Des connotations nationales, religieuses et politiques accompagnent la célébration marocaine de l’anniversaire de la révolution du roi et du peuple

Ce samedi marque le 69e anniversaire de la Révolution du Roi et du Peuple, qui incarne l’une des images de la lutte nationale que les Marocains, roi et peuple, mènent pour l’indépendance.

Le 20 août 1953, les autorités françaises d’occupation exilent le roi Mohammed V et sa famille en Corse dans le sud de la France puis sur l’île de Madagascar en réponse à son soutien aux revendications d’indépendance du mouvement national. et son refus de signer une série de manifestations préparées par les autorités françaises.

Jilali Al-Adnani, professeur d’histoire à l’Université Mohammed V de Rabat, a déclaré dans un communiqué à Hespress : « La symbolique politique, religieuse et spirituelle de la révolution du roi et du peuple est très ancrée dans la mémoire de la communauté marocaine. peuple, la Mémoire nationale et la mémoire historique depuis qu’elle a rompu avec le projet colonial qui a duré de 1908 à 1908, de 1930 au 20 août 1953. »

Le professeur d’histoire a souligné que « la révolution du roi et du peuple a apporté une grande contribution à l’indépendance du Maroc, même si la lutte pour l’indépendance a commencé depuis 1933 avec le début des célébrations de la fête glorieuse du trône et l’appel à réformes du mouvement national, ainsi que les résultats de la conférence d’Anfa, qui ont exprimé en Grande-Bretagne et en Amérique leur soutien au projet d’indépendance du Maroc, la présentation de la déclaration d’indépendance en 1944, et le voyage de Mohammed V à Tanger et son discours en 1947, qui a marqué les intrigues et les événements sanglants dans la ville de Casablanca, où les autorités coloniales ont tenté d’empêcher le sultan de se rendre dans cette ville.

Le même orateur a évoqué « le combat du roi Mohammed V pour l’indépendance, illustré par son refus de signer une série de phénomènes qui conduiront les autorités françaises à recourir à une série de proxénètes et à une politique régionale, régionale et ethnique ».

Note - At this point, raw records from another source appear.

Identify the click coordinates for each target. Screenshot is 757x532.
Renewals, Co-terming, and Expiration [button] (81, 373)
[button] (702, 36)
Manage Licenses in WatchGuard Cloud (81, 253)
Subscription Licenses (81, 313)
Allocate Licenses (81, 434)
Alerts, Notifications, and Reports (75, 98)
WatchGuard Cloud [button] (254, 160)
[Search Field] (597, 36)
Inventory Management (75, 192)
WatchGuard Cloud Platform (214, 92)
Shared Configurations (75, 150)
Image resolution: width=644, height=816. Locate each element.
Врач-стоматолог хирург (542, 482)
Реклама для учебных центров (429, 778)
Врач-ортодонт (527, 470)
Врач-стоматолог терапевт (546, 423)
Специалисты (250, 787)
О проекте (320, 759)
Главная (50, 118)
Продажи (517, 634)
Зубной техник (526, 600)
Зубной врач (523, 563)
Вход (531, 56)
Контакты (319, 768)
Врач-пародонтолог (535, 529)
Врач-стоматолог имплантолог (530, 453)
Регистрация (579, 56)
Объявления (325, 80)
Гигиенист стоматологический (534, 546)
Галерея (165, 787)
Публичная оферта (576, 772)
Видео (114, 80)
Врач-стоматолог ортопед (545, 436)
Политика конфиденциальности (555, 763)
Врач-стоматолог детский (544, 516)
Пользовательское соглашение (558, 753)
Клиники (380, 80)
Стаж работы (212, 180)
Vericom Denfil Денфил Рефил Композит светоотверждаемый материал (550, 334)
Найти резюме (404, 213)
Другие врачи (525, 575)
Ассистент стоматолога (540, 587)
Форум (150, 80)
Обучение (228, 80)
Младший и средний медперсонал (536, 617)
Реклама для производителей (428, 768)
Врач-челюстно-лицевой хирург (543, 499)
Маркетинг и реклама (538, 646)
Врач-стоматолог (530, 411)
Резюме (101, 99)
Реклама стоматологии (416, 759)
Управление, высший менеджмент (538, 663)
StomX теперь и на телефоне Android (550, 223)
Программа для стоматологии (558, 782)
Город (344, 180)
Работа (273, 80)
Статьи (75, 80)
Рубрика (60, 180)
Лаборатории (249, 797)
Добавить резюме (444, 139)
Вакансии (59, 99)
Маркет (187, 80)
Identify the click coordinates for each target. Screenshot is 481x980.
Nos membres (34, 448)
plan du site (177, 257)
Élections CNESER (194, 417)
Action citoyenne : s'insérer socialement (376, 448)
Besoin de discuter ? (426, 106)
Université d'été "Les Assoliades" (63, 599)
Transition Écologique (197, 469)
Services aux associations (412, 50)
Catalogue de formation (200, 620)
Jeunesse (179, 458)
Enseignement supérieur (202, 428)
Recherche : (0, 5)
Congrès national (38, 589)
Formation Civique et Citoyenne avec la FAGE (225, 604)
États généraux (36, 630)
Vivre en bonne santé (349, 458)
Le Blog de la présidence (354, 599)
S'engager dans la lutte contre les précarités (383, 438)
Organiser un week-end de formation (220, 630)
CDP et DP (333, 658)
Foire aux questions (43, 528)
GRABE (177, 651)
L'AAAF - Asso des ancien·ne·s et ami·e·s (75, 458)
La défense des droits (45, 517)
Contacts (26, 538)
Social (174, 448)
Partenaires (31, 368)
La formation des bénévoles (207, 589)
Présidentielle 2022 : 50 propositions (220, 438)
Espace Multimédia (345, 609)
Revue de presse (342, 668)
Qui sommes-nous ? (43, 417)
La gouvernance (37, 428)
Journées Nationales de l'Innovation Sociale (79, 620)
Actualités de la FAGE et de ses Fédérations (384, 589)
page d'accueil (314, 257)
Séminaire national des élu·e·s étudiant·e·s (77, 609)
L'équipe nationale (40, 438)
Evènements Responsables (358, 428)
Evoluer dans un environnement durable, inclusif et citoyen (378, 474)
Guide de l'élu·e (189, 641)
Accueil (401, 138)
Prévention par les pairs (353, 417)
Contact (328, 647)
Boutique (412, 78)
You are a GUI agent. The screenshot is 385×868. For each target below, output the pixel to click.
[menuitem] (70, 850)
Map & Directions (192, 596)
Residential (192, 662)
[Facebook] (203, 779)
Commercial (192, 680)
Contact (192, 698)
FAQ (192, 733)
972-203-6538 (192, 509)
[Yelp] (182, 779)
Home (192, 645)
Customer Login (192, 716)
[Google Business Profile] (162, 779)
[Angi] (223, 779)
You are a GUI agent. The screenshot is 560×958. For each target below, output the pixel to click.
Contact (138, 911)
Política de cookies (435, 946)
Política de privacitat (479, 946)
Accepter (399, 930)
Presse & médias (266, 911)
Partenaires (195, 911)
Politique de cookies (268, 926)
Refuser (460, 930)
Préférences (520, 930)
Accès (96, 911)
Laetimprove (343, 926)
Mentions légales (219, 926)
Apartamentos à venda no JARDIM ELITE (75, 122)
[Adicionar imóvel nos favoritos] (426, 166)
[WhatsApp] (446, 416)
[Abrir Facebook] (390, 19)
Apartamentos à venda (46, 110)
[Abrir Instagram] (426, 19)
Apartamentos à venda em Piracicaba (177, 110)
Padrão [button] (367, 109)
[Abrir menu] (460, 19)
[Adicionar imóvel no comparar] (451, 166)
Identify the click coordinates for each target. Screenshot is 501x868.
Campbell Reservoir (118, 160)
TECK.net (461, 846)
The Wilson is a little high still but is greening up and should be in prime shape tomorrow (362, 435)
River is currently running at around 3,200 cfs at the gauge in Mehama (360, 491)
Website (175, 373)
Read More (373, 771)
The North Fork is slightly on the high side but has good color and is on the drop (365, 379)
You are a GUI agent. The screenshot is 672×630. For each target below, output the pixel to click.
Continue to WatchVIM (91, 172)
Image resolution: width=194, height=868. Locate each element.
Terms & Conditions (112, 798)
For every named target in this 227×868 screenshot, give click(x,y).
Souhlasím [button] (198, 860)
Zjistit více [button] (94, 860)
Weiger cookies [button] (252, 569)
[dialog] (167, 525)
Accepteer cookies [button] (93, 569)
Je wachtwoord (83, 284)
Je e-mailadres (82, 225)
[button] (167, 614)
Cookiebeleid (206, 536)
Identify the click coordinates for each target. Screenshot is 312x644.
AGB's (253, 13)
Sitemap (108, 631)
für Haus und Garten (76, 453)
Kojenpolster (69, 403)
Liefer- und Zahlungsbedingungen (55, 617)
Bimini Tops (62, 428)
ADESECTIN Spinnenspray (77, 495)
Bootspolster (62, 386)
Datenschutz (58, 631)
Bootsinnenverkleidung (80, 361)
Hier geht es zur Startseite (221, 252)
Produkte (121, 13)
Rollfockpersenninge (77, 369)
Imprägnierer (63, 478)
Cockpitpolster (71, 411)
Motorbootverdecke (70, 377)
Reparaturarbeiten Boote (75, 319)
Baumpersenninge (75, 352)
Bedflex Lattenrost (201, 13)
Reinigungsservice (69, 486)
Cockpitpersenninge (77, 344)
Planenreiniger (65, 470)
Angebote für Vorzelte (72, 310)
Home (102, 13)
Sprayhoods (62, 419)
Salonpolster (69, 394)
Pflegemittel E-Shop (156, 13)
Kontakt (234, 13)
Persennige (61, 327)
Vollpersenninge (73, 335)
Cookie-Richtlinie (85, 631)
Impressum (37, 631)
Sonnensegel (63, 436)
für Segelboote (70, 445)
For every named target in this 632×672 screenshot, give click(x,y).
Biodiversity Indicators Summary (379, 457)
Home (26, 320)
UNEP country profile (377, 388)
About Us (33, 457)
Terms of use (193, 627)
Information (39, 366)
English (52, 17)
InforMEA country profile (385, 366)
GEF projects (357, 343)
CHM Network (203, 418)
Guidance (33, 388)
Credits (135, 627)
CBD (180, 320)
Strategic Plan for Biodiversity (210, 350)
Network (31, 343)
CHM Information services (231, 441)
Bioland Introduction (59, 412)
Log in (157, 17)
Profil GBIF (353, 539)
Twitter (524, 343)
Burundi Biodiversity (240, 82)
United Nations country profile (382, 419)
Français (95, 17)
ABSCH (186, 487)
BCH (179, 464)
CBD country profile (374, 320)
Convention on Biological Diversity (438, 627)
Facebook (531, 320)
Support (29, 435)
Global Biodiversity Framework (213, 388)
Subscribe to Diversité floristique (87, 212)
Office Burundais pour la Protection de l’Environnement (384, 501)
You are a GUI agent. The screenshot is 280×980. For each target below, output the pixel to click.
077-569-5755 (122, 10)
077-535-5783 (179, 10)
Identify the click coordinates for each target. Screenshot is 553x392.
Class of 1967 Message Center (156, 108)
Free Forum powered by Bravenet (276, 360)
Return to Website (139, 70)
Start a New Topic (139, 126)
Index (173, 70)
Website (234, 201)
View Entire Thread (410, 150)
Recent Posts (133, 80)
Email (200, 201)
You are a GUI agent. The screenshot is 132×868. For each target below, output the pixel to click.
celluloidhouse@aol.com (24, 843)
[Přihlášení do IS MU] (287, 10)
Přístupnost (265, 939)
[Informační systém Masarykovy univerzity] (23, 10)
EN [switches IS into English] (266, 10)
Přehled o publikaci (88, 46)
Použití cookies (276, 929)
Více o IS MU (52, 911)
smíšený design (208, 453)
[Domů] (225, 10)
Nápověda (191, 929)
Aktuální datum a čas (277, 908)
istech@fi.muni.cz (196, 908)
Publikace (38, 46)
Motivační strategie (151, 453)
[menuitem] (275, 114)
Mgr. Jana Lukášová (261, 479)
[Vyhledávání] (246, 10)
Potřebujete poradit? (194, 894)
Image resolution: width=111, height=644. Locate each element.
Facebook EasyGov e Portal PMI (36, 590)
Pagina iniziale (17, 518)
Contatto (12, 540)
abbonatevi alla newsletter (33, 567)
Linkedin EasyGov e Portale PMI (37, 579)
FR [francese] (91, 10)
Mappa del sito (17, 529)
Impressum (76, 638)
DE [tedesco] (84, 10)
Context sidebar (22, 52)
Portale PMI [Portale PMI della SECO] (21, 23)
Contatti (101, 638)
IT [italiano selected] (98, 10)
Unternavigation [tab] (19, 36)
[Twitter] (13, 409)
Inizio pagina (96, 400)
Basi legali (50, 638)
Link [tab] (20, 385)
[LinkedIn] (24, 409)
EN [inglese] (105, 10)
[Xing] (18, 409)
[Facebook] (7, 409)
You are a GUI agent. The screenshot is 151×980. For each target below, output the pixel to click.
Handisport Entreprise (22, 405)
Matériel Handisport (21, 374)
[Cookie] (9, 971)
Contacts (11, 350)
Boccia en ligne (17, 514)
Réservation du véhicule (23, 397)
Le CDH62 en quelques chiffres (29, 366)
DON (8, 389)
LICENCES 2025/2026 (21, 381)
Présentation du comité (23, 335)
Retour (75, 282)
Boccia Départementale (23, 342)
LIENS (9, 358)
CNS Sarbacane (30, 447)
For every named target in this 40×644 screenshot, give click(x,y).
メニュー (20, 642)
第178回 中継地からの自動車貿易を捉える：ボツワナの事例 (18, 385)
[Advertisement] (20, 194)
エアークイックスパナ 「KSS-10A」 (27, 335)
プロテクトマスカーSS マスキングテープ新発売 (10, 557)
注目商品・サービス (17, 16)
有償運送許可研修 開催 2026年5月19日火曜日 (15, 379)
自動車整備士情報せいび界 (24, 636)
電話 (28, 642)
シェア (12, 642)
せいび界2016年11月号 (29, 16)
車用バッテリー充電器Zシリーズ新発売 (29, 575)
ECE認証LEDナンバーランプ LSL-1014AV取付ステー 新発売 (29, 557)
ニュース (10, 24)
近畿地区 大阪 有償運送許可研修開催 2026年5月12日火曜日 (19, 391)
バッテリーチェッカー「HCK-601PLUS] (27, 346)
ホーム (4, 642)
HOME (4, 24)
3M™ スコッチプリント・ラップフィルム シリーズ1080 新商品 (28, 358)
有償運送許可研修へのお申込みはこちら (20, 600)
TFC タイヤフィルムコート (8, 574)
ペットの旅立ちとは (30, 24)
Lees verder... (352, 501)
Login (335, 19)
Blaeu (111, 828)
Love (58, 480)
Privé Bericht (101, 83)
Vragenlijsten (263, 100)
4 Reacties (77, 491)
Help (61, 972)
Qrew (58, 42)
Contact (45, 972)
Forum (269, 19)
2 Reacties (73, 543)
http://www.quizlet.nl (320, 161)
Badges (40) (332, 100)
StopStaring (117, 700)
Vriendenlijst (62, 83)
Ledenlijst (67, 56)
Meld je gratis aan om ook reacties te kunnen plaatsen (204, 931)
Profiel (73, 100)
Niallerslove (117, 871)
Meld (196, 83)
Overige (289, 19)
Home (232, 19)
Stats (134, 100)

Le « 20e août » a marqué un tournant crucial dans l’histoire de la lutte contre le colonialisme français. Al-Adnani a ajouté : « Un certain nombre de résistants et de moudjahidines ont pris les armes et perpétré des attentats à la bombe dans les grandes villes, notamment à Rabat et ailleurs ; Cette période est également marquée par la conduite d’opérations commando contre les colonisateurs dans les déserts marocains, qui marquent le début de la fusion de la Badia avec la ville dans la lutte pour la libération, ce qui va faire pression sur les autorités coloniales au niveau mondial. conduisant à l’exiléban en 1955 -Tenir des pourparlers qui doivent conduire au retour du sultan dans le sud de la France, avant d’être autorisé à se rendre à Paris, où une série de réunions et de négociations auront lieu sur l’indépendance du Maroc et le retour de la roi, qui le rejoindra le 16 novembre 1955, suivi du discours du 18 novembre annonçant l’indépendance politique du Maroc, officiellement confirmée le 2 mars 1956 ».

Le même professeur a souligné que « les actes de résistance dans toutes les régions du Maroc étaient cruciaux pour le retour du sultan, et les manifestations qui ont balayé la plupart des villes ont souligné la légitimité politique et religieuse du sultan et les liens forts qui unissent le peuple au trône du sultan ». , qui a contraint les gouvernements français à entamer des négociations avec le Maroc, aboutissant à la déclaration d’indépendance.

Al-Adnani a souligné que « l’esprit de la révolution du roi et du peuple continue d’être un catalyseur et un phare pour les différents projets menés par le roi Mohammed VI, dont le dernier était son appel à amender le code de la famille ». dans ce cadre au « rôle de pionnière et de pionnière de la femme marocaine dans l’accession à l’indépendance et à la libération ».

D’autre part, le même orateur a appelé « la nécessité de sensibiliser les générations marocaines d’aujourd’hui à l’importance de se souvenir de la révolution royale et populaire et de ce qu’elle peut jouer dans la construction du développement et de la démocratie du Maroc ». Il a souligné « la nécessité d’éduquer la jeunesse marocaine sur les grands sacrifices consentis par leurs ancêtres pour accéder à l’indépendance ».